Snajper, któremu lekka nadwaga nie przeszkadzała w strzelaniu goli (dla „Winiarzy” grał przez ostatnie pięć lat – to naprawdę sporo, jak na obcokrajowca w lidze argentyńskiej) zmarł w wieku zaledwie 30 lat.
Prowadząca śledztwo w tej sprawie policja podejrzewa, że król strzelców Superliga Argentina w sezonie 2017/2018 popełnił samobójstwo.
Okoliczności towarzyszące rzeczywistości życiowej tego piłkarza nie wykluczają tej wersji. Ostatnimi czasy Urugwajczyk znajdował się w życiowym dołku, między innymi często korzystał z pomocy psychiatry. Częste kontuzje miały wpływ na wyraźne pogorszenie się stanu jego zdrowia psychicznego.
Jak wspomnieliśmy, w sezonie 2017/2018 urugwajski atakujący sięgnął po koronę króla strzelców pierwszej ligi argentyńskiej ze zdobytymi 17 golami w całej kampanii. W tym samym sezonie zdobył z Godoy Cruz historyczne w dziejach tego zespołu wicemistrzostwo Argentyny.

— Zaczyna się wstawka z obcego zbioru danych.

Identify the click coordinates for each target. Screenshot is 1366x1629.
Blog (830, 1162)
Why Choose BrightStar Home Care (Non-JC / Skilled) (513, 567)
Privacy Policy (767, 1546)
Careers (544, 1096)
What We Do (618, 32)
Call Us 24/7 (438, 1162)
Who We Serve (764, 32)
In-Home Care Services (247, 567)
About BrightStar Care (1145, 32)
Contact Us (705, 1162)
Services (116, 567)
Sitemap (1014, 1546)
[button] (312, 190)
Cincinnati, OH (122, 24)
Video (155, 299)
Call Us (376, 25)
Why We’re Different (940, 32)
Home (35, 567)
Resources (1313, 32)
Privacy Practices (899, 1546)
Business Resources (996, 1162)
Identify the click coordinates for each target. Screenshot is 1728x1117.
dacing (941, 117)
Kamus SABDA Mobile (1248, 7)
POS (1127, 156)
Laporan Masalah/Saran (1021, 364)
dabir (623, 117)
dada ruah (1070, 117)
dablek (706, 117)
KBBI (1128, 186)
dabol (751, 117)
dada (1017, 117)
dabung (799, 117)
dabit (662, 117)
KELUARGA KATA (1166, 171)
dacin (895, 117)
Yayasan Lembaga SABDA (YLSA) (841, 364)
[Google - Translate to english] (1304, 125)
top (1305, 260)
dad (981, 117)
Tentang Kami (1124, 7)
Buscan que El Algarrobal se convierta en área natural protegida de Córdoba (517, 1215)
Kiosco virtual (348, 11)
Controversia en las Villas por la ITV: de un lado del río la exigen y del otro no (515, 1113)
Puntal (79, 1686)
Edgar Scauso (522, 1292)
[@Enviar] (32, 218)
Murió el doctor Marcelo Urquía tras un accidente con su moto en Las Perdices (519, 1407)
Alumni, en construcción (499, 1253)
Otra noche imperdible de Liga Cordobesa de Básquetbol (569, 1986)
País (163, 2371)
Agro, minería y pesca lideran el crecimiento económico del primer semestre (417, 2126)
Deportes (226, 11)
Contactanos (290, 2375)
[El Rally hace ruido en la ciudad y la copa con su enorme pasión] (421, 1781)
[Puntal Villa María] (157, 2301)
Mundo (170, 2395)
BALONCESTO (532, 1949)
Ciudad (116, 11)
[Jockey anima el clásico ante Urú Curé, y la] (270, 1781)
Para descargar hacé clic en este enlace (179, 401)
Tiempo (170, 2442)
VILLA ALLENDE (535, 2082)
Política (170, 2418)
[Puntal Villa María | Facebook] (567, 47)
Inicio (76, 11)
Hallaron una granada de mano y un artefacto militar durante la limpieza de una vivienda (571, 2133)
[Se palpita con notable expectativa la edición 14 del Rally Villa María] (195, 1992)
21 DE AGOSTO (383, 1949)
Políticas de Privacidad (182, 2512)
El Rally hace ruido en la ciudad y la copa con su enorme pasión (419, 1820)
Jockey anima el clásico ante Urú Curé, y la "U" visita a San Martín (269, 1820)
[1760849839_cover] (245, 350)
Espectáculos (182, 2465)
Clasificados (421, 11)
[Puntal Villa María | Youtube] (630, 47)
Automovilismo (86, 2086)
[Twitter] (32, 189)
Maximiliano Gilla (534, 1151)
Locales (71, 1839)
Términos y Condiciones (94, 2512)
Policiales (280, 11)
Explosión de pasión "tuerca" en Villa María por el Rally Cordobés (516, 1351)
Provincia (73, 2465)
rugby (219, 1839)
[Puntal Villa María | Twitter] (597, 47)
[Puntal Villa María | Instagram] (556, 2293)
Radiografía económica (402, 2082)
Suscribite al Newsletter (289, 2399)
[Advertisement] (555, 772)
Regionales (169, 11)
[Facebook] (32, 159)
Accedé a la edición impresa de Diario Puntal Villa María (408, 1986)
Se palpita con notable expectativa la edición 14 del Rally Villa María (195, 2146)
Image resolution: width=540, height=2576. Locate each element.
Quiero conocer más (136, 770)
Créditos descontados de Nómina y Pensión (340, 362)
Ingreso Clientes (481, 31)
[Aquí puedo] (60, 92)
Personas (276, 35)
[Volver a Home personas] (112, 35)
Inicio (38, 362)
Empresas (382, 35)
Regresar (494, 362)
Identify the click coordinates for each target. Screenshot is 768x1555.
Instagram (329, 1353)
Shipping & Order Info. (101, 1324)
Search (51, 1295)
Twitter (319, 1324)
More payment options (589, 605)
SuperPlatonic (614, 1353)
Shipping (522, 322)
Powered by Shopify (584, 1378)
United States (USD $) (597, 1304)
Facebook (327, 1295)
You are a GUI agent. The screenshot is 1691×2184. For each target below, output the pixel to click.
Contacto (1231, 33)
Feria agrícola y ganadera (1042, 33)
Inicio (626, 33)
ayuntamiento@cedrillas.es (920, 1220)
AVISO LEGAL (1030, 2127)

Dwukrotnie osiągnął z „El Bodeguero” awans do 1/8 finału Copa Libertadores w latach 2017 i 2019, co jest największym międzynarodowym osiągnięciem klubu z Mendozy. Łącznie w barwach „El Expreso de Tomba” urugwajski zawodnik będący wychowankiem Nacionalu Montevideo przez pięć lat strzelił 51 bramek, co obecnie czyni go drugim najskuteczniejszym graczem w historii Godoy Cruz.
Klub ze stadionu Malvinas Argentinas zastrzegł numer 18, z którym grał tam Santiago García. To pierwszy w argentyńskiej piłce klubowej przypadek zastrzeżenia numeru na koszulce.